Though the calendar that governs our lives runs from January through December, September has, for some inexplicable reason, arbitrarily become an an-nual starting point for some fresh ideas and cultural replenishment.

Let’s examine this seasonal haste, for argument’s sake, with the Christmas advertising and shopping season that’ll soon be upon us. I didn’t pay too much attention when I was younger, but I recall when holiday ads and shopping weren’t evident until after Halloween. I know it’s sensible to get Christmas shopping done early, but September is just plain ridiculous to promote December holiday buying!

Furthermore, I always found it out of sync when car manufacturers introduce next year’s models in late summer – a good four months early. When you purchase a 2005 model car this month, it’s more than three months old when the New Year commences. Nonetheless, carmakers most likely introduced this savvy marketing tactic to satisfy impatient, competitive consumers, who could then brag about being the first on the block to have the latest model automobile.

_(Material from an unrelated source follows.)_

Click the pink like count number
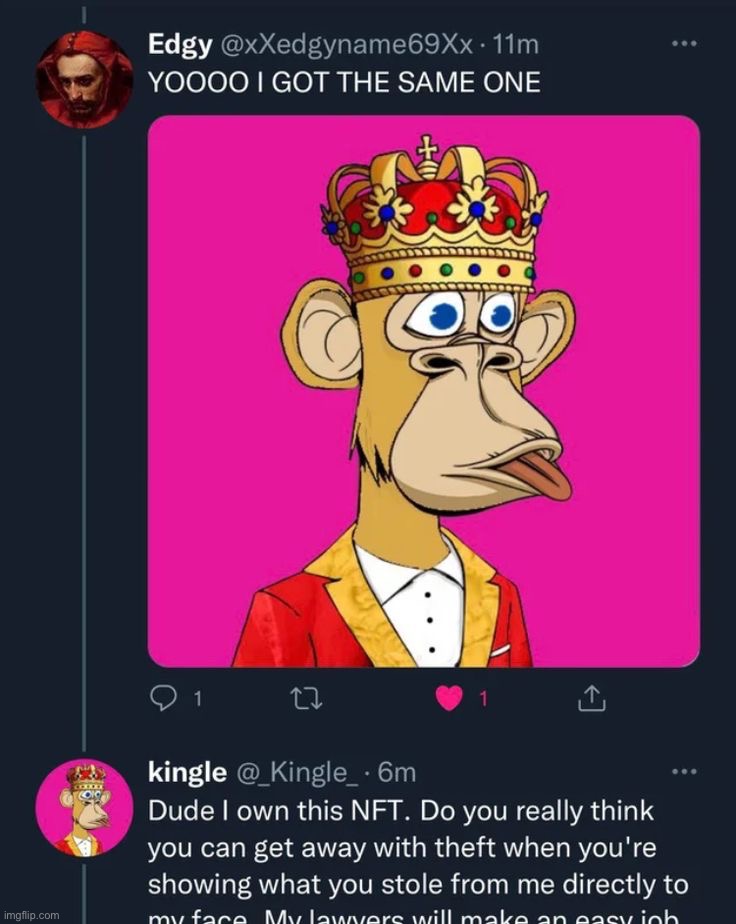This screenshot has width=736, height=924. pyautogui.click(x=483, y=700)
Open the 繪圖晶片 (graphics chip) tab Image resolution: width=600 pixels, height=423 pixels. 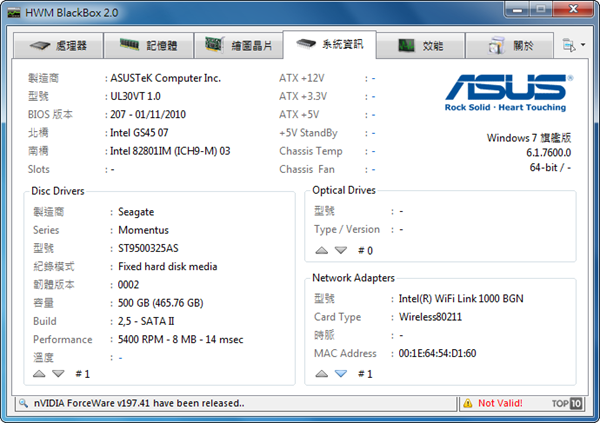(x=238, y=46)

The motion picture industry is perhaps the guiltiest of all when it comes to hastening the seasons. Not long after multicolored Easter eggs are discovered, Hollywood starts flaunting — and distributing — summer movies! Americans in northern climes are trying to savor and welcome mild spring weather after a cabin-fever winter, yet Hollywood honchos can’t wait to premiere summer blockbusters.

The major network television season is recharged every September as it has been for more than half a century. However, years ago when the average series offered nearly 26 new episodes a season, it made sense to coincide with the new school year, as viewers were prone to be home-based. Summers used to be exclusively restricted to reruns as viewership tended to fall off.

But the television landscape and viewers’ habits drastically changed with the explosion of cable and satellite alternatives. Broadcast series scatter fresh episodes, which number about 22 per year, between September and May, but, for the most part, air them only during key fall, winter and spring ratings periods, which determine future advertising rates. The remaining schedule is littered with reruns, burning off failed shows, second-rate prospects, and “encores,” a term used to ward off a déjà vu mindset for viewers.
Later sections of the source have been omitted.